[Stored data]
******

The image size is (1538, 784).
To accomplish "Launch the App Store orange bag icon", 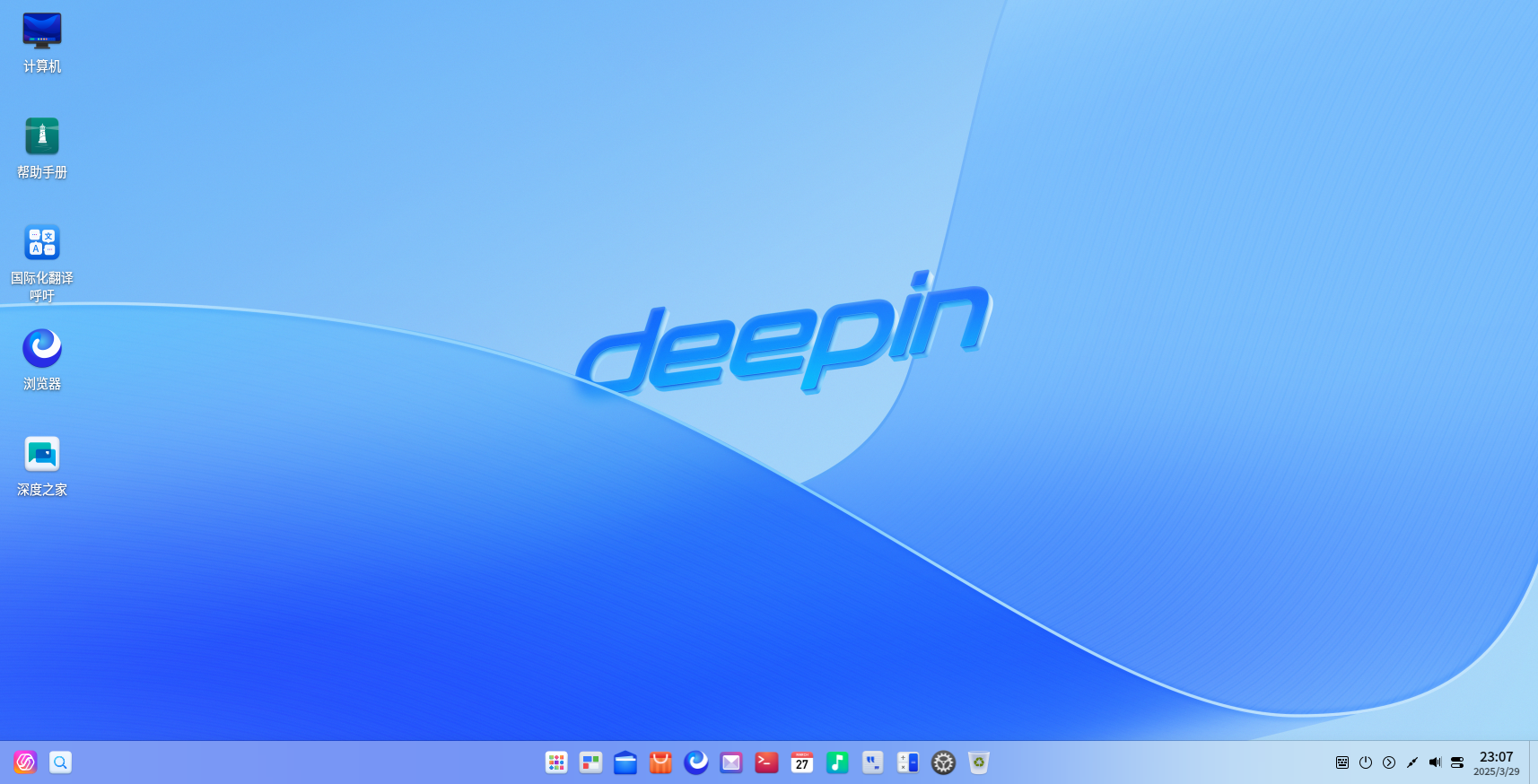I will 660,762.
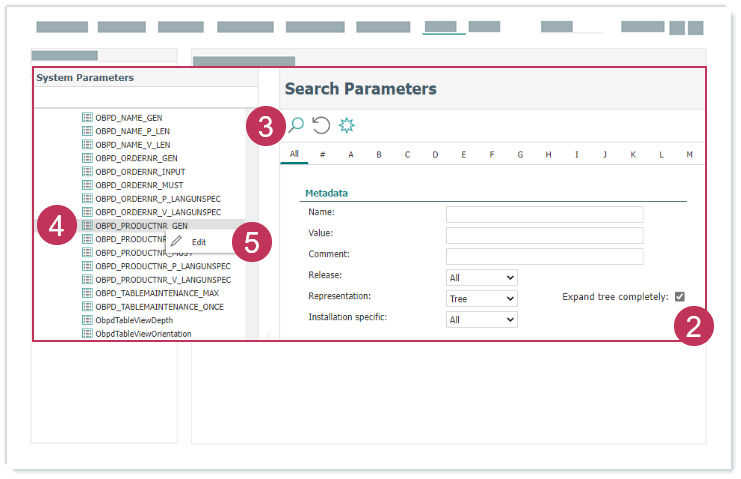This screenshot has height=479, width=741.
Task: Click the pencil icon beside Edit
Action: coord(177,242)
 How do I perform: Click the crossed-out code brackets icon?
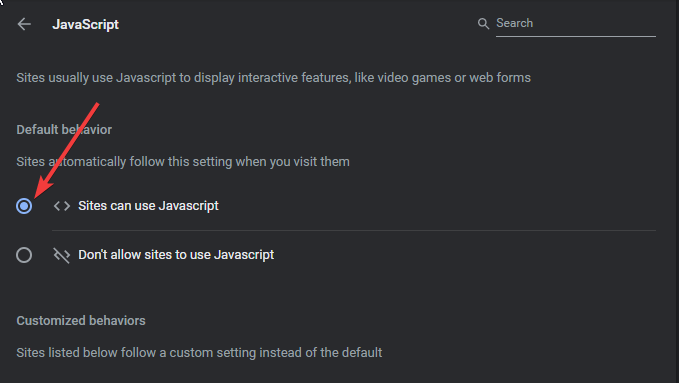click(x=61, y=255)
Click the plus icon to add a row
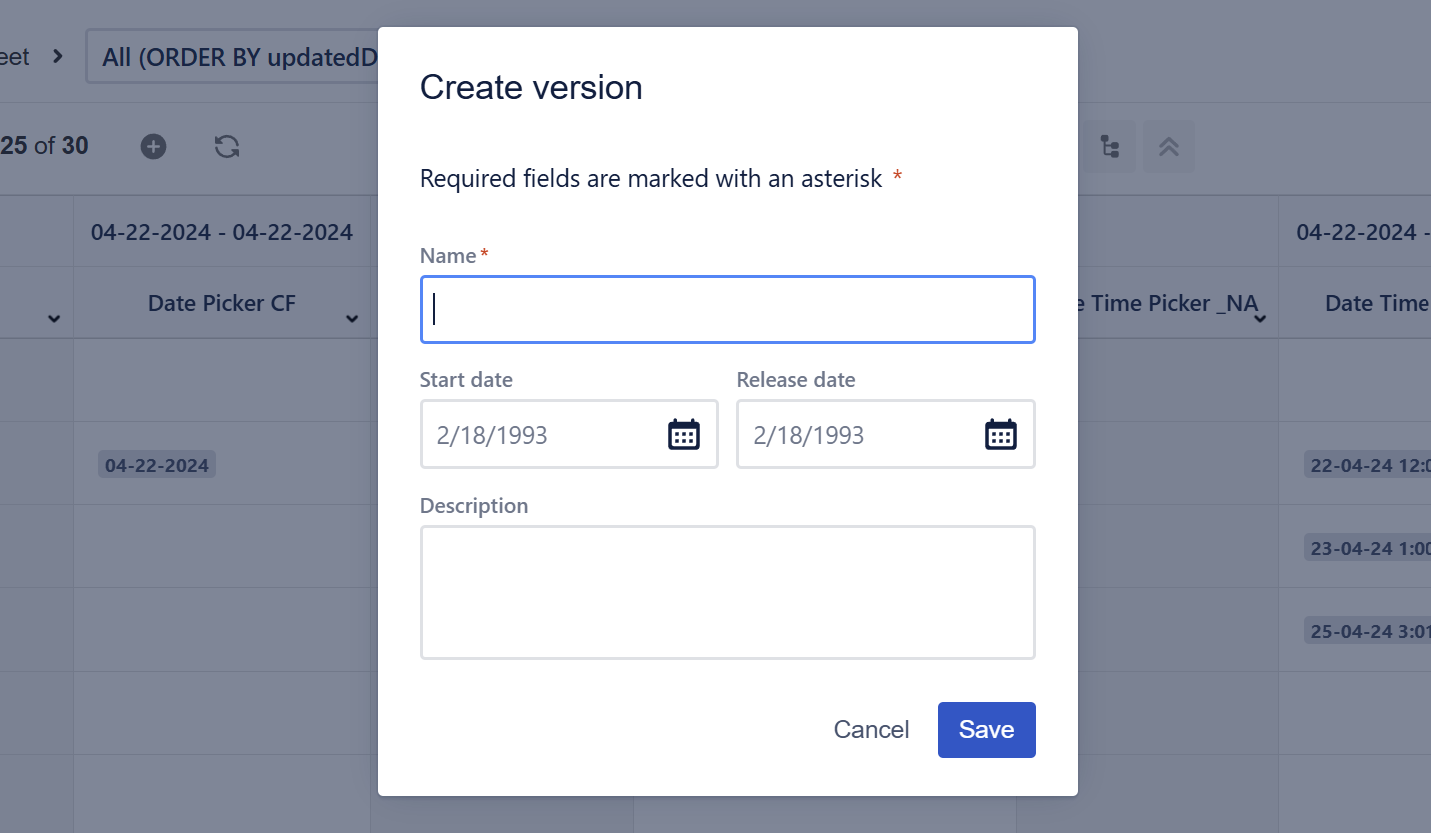The height and width of the screenshot is (833, 1431). tap(153, 147)
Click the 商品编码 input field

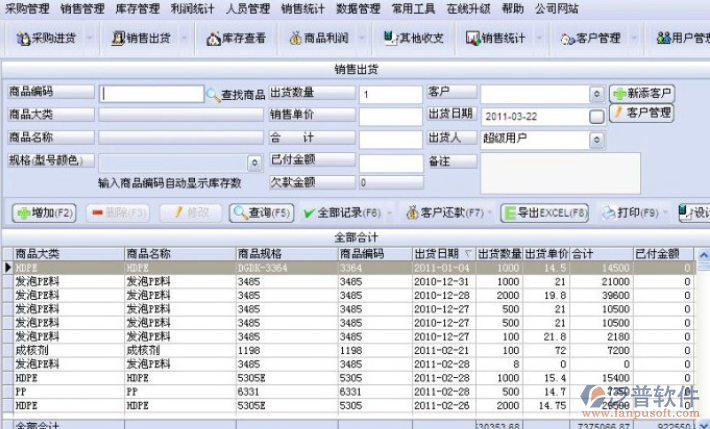click(x=151, y=94)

******

▸ **Work instructions**:
Copy the lines from the line that contains "How do I perform: Click" through the end of the records, exactly and with nothing added; leave the pictures out.

▸ **Task response**:
 How do I perform: Click the crossed-out code brackets icon?
click(x=61, y=255)
Click the plus icon to add a row
The height and width of the screenshot is (833, 1431). tap(153, 147)
Click the 商品编码 input field

click(x=151, y=94)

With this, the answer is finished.